Per ripianare il debito di 223.926 euro
Si intravede la luce in fondo al tunnel nella vicenda relativa alle sorti della Derthona Nuoto. Come i lettori ricorderanno il 25 settembre scorso la società aveva fatto richiesta di composizione negoziata della crisi ottenendo dal giudice 120 giorni di tempo per proseguire con il piano di risanamento e soddisfare tutti i creditori per un ammontare totale di 695.840 euro: di questi 216.000 euro sono i tfr per i dipendenti, con i quali sono in corso di definizione gli accordi per il pagamento rateale diluito in 48 mesi; 131.440 euro invece sono per i creditori chirografari e privilegiati esclusi i dipendenti. In questo caso è stato proposto un pagamento a saldo e stralcio al 30% da corrispondersi in 24/36 mesi.
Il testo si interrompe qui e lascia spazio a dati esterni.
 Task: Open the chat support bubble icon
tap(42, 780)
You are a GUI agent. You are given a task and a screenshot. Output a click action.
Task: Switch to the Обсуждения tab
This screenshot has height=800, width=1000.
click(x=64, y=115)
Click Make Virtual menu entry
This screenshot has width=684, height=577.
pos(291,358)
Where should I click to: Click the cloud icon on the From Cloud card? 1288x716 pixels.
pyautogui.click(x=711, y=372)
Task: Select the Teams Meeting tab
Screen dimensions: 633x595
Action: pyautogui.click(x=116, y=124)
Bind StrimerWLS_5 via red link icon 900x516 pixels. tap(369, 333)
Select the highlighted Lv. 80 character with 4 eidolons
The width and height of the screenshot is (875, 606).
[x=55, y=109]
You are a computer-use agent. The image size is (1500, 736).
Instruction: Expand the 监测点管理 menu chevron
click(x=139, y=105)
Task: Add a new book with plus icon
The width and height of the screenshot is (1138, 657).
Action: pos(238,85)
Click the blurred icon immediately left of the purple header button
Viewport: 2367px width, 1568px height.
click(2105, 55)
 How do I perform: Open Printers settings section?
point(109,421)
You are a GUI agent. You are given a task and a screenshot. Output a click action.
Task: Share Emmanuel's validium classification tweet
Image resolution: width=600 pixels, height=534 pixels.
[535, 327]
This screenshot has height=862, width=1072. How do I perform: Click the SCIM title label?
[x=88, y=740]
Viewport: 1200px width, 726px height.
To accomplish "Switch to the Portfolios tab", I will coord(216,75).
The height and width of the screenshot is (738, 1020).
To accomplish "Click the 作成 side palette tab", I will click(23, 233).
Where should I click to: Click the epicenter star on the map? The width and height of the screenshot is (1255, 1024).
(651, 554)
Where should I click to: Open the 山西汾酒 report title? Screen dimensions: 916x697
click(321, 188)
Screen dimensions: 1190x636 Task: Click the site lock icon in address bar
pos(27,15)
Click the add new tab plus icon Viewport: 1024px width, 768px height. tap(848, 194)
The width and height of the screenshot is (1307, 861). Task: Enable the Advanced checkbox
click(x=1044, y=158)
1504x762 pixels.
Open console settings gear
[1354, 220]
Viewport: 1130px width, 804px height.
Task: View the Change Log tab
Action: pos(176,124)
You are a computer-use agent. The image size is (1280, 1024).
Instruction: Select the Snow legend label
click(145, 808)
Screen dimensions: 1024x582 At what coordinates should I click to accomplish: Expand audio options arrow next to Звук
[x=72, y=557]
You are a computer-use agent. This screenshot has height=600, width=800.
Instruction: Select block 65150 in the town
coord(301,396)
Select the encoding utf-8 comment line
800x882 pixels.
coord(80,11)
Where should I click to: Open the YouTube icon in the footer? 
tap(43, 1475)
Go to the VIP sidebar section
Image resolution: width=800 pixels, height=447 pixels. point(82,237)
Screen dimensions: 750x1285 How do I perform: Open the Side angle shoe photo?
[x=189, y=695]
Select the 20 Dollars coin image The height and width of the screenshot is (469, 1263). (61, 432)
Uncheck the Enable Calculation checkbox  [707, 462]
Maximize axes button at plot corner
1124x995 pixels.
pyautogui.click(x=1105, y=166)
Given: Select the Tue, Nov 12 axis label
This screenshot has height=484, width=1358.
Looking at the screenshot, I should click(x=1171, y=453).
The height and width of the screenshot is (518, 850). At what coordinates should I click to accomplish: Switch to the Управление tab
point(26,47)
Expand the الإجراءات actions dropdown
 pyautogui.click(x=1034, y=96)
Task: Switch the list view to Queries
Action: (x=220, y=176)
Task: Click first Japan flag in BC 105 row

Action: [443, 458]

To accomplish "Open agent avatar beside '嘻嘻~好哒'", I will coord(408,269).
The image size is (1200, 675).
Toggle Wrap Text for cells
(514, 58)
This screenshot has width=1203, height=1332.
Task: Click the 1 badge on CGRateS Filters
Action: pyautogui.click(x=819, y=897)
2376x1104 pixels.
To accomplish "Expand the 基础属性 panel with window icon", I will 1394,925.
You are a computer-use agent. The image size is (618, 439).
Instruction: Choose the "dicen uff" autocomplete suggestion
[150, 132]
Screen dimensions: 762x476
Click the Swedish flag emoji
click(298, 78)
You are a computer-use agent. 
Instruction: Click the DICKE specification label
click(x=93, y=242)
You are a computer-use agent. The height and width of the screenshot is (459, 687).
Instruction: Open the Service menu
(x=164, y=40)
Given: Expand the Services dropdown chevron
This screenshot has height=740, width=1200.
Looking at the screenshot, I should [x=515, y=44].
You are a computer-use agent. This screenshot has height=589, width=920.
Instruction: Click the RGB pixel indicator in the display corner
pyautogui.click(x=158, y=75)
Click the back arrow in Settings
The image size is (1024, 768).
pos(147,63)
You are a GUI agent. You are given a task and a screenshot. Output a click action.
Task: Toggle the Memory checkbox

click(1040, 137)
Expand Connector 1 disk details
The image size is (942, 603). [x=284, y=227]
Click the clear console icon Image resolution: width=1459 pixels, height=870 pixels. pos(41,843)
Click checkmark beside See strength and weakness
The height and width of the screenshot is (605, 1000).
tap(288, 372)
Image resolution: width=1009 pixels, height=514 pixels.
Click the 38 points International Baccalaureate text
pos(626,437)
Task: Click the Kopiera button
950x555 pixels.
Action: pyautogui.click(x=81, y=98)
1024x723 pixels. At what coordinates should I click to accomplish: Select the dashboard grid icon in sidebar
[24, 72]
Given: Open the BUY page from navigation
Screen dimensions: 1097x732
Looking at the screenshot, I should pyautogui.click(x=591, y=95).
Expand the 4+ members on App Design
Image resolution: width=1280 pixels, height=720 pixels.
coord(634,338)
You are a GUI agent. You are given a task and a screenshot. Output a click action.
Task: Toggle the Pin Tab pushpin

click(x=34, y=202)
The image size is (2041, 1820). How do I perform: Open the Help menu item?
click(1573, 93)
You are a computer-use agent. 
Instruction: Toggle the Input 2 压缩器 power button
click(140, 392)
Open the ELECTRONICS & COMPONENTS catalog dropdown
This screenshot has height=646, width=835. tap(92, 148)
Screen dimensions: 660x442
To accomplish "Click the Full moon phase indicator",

Fra i creditori vi è infine anche il comune di Tortona, proprietario della struttura, che vanta un credito di 223.926 euro. Poco prima di Natale il Derthona Nuoto, assistito dall’avvocato Massimo Bianchi, ha fatto pervenire al comune una proposta di accordo con la previsione di 2 diverse ipotesi, condizionate alla proroga della concessione per un periodo di 3 o 5 anni: la prima prevede per il comune il recupero del 60,54% del debito (pari a 135.000 euro) dilazionato in 4 anni, con rate annuali, e la seconda invece il recupero al 100% in 6 anni con scadenza 31 dicembre 2031. La giunta Chiodi con delibera del 24 febbraio scorso, valutata la fondamentale importanza dell’attività della piscina comunale che garantisce un servizio pubblico essenziale, e preso atto delle due conferenze dei dirigenti tenutesi, ha individuato nella ipotesi B (6 anni con recupero al 100% oltre interessi), la soluzione più idonea per tutelare le finanze ed il patrimonio comunale con una serie di proposte negoziali accolte positivamente dal Nuoto. Il piano di rientro dovrà essere accompagnato da un piano di ristrutturazione aziendale, il pagamento dovrà avvenire in rate trimestrali, il Nuoto coprirà le bollette correnti (in caso di mancato pagamento di una rata o di una bolletta il piano di rientro decadrà), infine in caso di inadempimento l’amministrazione si riserva la facoltà di procedere ad un nuovo affidamento. Insomma, ora manca solo la sottoscrizione dell’accordo, che dovrebbe avvenire a breve nelle prossime settimane.